During the city's Armistice Day commemorations on Saturday, Andrew King commented that New Zealanders were fortunate never to have seen war and conflict in their own country.
His speech was met with a public backlash, and Mayor King was criticised for seeming to forget about the Land Wars, a series of 19th-century conflicts over land ownership that killed thousands of people, most of whom were Māori.
Mr King released a statement on Monday apologising for his omission of the wars, which spanned from 1845 to 1872.
"My comments were made in the context of Armistice Day and the First World War, a conflict fought overseas in which 18,000 New Zealanders paid the ultimate sacrifice, although it was never fought on our soil," the statement reads.

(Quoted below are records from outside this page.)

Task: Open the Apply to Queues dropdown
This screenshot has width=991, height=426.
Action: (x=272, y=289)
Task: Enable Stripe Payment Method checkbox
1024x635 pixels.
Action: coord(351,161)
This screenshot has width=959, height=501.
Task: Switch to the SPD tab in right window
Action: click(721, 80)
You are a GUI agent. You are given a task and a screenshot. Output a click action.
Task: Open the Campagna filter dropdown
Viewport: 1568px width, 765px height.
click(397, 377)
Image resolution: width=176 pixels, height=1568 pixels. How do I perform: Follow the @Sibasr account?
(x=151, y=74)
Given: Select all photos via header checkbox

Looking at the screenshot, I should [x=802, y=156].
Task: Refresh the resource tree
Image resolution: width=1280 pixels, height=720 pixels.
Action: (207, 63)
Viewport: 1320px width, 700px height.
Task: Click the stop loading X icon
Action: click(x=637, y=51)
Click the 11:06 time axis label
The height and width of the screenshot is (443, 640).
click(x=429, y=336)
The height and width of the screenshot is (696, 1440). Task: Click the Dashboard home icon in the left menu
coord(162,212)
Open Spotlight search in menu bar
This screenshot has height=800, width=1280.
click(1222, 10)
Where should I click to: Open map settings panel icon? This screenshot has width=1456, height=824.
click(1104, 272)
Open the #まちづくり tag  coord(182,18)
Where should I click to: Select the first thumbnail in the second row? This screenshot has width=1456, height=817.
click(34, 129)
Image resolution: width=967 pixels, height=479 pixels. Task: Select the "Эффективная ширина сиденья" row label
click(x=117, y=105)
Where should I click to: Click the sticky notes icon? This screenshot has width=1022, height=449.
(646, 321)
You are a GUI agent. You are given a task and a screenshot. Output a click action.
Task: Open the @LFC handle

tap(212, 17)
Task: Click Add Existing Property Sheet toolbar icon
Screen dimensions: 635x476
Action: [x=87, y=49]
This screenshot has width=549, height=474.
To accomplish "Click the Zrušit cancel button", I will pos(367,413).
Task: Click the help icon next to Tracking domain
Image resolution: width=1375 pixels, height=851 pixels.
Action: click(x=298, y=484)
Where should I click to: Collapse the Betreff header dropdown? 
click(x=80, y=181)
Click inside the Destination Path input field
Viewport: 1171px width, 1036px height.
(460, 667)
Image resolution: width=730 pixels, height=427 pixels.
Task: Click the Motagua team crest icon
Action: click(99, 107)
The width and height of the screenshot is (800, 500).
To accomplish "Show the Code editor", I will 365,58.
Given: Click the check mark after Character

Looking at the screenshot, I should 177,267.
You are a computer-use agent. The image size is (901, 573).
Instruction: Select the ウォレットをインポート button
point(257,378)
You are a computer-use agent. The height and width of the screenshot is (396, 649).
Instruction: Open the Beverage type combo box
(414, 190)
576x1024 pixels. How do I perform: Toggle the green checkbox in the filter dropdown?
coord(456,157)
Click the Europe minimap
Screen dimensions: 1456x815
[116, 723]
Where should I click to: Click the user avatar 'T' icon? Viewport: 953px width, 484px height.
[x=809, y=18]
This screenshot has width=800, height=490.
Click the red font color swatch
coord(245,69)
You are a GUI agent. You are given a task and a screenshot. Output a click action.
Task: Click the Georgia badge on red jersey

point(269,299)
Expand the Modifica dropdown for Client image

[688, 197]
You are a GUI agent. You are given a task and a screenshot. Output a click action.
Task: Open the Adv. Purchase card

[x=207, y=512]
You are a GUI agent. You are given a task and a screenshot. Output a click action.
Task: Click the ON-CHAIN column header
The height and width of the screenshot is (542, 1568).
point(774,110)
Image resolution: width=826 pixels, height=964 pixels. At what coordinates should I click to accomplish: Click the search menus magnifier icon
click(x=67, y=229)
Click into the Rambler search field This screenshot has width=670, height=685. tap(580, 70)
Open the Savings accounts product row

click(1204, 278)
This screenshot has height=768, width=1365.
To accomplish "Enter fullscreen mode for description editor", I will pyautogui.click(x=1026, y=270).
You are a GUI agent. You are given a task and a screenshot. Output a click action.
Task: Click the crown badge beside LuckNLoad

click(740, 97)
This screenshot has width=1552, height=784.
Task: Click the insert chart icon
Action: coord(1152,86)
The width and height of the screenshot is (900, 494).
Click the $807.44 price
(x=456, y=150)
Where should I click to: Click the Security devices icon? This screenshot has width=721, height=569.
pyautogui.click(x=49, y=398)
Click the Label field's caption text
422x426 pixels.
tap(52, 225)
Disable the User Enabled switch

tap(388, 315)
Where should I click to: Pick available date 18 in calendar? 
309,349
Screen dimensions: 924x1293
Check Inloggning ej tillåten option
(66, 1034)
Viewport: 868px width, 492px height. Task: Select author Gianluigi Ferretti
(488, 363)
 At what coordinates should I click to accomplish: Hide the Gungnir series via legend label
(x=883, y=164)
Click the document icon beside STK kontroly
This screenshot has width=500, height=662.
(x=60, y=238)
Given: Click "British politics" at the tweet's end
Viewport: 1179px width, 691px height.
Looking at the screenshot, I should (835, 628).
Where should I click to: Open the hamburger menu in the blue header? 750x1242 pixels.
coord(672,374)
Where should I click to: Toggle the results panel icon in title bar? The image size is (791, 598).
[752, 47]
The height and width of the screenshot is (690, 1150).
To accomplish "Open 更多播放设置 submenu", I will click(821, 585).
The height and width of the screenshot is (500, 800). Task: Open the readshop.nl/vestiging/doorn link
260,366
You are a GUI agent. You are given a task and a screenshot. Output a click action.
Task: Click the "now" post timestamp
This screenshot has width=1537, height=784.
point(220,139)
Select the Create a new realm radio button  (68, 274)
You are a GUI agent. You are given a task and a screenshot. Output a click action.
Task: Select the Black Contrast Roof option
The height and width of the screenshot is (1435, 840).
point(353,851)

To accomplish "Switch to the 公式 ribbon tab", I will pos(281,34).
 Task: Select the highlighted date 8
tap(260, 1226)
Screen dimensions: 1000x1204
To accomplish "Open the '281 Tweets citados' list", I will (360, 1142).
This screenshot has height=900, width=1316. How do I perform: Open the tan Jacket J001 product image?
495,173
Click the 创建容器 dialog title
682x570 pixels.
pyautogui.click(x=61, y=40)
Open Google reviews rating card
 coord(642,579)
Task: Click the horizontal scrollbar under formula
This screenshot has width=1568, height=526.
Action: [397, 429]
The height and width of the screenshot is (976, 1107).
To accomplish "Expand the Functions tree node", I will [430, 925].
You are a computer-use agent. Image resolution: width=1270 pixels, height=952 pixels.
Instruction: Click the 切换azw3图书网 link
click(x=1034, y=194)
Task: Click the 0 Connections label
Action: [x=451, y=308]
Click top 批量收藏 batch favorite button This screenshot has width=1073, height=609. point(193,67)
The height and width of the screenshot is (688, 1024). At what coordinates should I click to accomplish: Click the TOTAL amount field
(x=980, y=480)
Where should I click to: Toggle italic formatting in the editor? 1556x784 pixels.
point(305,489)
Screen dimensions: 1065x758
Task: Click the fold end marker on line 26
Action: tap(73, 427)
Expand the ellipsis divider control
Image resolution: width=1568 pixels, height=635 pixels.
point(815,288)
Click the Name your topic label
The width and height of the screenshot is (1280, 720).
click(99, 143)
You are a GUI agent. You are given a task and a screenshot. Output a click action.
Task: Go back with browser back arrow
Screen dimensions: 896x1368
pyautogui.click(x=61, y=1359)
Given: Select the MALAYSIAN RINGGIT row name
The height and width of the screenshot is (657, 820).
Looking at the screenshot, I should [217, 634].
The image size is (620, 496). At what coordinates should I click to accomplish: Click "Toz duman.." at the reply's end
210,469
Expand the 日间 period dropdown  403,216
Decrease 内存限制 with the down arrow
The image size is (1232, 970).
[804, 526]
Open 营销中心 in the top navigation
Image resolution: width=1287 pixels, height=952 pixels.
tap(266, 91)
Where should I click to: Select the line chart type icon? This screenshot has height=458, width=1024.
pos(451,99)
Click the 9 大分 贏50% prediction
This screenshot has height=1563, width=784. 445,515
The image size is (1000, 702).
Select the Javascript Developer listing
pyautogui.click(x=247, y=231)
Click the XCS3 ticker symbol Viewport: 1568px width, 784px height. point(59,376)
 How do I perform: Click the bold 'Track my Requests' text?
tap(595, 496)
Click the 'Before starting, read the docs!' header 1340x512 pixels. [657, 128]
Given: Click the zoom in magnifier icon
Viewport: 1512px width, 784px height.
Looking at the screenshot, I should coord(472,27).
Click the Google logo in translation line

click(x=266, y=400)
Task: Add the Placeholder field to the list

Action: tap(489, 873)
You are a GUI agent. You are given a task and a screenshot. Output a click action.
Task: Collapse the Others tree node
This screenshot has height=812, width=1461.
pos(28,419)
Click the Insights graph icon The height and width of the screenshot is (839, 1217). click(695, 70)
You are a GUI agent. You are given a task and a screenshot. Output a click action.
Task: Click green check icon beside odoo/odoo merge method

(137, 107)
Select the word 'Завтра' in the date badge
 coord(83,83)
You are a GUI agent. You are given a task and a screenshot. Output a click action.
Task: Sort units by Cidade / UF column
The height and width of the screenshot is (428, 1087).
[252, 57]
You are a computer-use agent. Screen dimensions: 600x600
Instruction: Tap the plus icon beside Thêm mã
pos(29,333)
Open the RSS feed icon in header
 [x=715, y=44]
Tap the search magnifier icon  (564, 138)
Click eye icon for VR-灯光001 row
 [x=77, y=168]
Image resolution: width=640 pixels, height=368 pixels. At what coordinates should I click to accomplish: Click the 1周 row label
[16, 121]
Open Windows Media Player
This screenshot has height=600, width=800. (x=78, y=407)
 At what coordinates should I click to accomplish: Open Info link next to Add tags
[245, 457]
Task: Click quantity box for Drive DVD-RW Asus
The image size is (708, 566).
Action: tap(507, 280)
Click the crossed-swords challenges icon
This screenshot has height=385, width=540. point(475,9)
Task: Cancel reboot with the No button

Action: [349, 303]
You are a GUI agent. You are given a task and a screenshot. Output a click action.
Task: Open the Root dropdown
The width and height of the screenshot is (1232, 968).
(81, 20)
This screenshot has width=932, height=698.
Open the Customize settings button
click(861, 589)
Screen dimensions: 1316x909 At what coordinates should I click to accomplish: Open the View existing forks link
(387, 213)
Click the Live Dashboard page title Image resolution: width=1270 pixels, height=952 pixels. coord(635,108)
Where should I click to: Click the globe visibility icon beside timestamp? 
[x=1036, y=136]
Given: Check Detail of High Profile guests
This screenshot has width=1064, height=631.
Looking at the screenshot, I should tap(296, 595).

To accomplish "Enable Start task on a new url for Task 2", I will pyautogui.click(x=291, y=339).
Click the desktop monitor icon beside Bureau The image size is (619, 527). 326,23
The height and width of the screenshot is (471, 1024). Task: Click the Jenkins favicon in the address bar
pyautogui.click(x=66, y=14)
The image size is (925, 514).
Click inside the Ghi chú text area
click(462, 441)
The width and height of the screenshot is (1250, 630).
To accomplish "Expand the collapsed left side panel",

"I have since received some public comment that my comments ignored the New Zealand Land Wars. In hindsight, I could have worded this better. I apologise unreservedly and hope the way my comments came out did not detract from Saturday's event as we paid tribute to those who gave their lives for us."
The weekend event marked the Armistice of November 11, 1918, which ended the First World War. In 2016 the Government said there was "no need" for a public holiday to commemorate the Land Wars, despite pressure from local communities.